Selain itu, permohonan ekstradisi dan MLA juga harus berdasarkan pada hasil putusan pengadilan, sehingga tidak ada tindakan sepihak bagi Menkum untuk melakukan ekstradisi.

“Sehingga tidak terdapat tindakan sepihak atau kekuasaan mutlak dari Menteri Hukum dalam melakukan ekstradisi dan MLA,” katanya.

Atas dasar tersebut, Mahkamah menilai bahwa Menkum tidak memiliki kekuatan sentral dalam melakukan ekstradisi. Hal tersebut juga tidak mengganggu independensi lembaga penegak hukum.

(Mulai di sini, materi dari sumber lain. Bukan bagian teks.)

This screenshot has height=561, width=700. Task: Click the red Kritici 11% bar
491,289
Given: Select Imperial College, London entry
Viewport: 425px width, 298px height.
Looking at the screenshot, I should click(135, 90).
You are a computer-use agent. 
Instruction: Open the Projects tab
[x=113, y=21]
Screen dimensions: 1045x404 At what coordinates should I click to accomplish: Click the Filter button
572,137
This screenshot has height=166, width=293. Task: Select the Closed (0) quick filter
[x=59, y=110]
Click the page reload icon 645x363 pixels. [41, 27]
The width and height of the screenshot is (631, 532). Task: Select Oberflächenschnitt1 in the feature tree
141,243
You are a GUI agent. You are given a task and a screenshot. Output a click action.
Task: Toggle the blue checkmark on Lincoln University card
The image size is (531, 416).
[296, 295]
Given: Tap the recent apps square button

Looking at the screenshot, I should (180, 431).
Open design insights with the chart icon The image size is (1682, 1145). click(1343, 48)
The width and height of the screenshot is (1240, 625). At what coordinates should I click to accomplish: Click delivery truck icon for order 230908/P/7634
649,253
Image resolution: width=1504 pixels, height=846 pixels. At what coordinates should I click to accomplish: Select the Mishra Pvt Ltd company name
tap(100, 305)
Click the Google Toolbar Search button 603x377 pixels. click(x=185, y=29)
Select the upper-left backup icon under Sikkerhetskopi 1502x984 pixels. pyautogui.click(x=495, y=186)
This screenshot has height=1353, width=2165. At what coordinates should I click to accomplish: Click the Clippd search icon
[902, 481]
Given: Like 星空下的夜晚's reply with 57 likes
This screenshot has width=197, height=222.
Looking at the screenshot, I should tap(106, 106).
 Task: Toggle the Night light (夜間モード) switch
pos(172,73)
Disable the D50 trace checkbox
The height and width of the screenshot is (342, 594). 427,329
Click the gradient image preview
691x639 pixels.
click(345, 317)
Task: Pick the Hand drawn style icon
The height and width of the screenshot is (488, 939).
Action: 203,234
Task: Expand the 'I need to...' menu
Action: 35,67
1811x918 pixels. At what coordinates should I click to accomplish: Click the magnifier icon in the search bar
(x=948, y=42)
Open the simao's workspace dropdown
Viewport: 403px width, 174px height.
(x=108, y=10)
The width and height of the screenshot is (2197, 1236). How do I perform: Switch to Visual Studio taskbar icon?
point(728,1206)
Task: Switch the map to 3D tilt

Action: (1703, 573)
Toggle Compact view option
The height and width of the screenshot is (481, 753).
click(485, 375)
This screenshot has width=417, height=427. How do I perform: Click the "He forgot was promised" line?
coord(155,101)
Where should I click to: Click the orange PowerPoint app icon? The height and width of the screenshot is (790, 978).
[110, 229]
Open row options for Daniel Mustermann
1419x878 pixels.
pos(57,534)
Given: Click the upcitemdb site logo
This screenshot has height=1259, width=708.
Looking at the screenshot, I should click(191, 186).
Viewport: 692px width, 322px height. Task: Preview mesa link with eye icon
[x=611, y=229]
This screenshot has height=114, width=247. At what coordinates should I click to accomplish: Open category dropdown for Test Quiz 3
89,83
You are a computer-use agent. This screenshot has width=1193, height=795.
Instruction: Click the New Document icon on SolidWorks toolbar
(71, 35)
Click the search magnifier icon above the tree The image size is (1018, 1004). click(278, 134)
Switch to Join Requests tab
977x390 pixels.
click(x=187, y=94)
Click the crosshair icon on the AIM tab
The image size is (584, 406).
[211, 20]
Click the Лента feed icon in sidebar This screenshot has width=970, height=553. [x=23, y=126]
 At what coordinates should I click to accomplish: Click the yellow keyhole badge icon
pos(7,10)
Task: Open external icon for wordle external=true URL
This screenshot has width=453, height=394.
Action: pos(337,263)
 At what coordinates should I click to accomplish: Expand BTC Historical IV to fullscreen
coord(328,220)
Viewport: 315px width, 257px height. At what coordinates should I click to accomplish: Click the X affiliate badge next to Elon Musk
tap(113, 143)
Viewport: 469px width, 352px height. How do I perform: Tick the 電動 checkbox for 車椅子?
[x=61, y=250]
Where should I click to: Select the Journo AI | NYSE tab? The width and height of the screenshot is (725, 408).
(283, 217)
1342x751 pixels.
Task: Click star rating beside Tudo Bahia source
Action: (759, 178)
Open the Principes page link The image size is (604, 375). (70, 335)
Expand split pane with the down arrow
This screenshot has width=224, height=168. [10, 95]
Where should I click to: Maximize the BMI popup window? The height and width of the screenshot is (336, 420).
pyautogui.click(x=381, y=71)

“Artinya, kedudukan Menteri Hukum sebagai pemegang central authority bukan merupakan bentuk campur tangan terhadap penegakan hukum, melainkan sebagai pelaksanaan fungsi administratif di bawah domain eksekutif,” katanya.

Mahkamah menilai bahwa Menkum hanya berperan dalam mengoordinasikan, menerima dan menyampaikan permintaan MLA sebelum presiden mengambil keputusan.

Apalagi dalam hal ini, Menkum juga tidak mempunyai kewenangan untuk menentukan kesalahan seseorang, menyita aset, atau memutuskan ganti rugi kepada korban.

“Fungsi Menteri Hukum sebagai jembatan administratif antara Indonesia dan negara mitra dalam rangka kerja sama internasional. Dalam kaitan ini, fungsi penegakan hukum tetap dijalankan oleh lembaga penegak hukum sesuai dengan mekanisme hukum acara yang berlaku,” katanya.

Soal perubahan nomenklatur dari Kementerian Hukum dan HAM menjadi Kemenkum, MK menyebut bahwa hal tersebut tidak langsung menghapus kewenangan yang telah tercantum dalam UU.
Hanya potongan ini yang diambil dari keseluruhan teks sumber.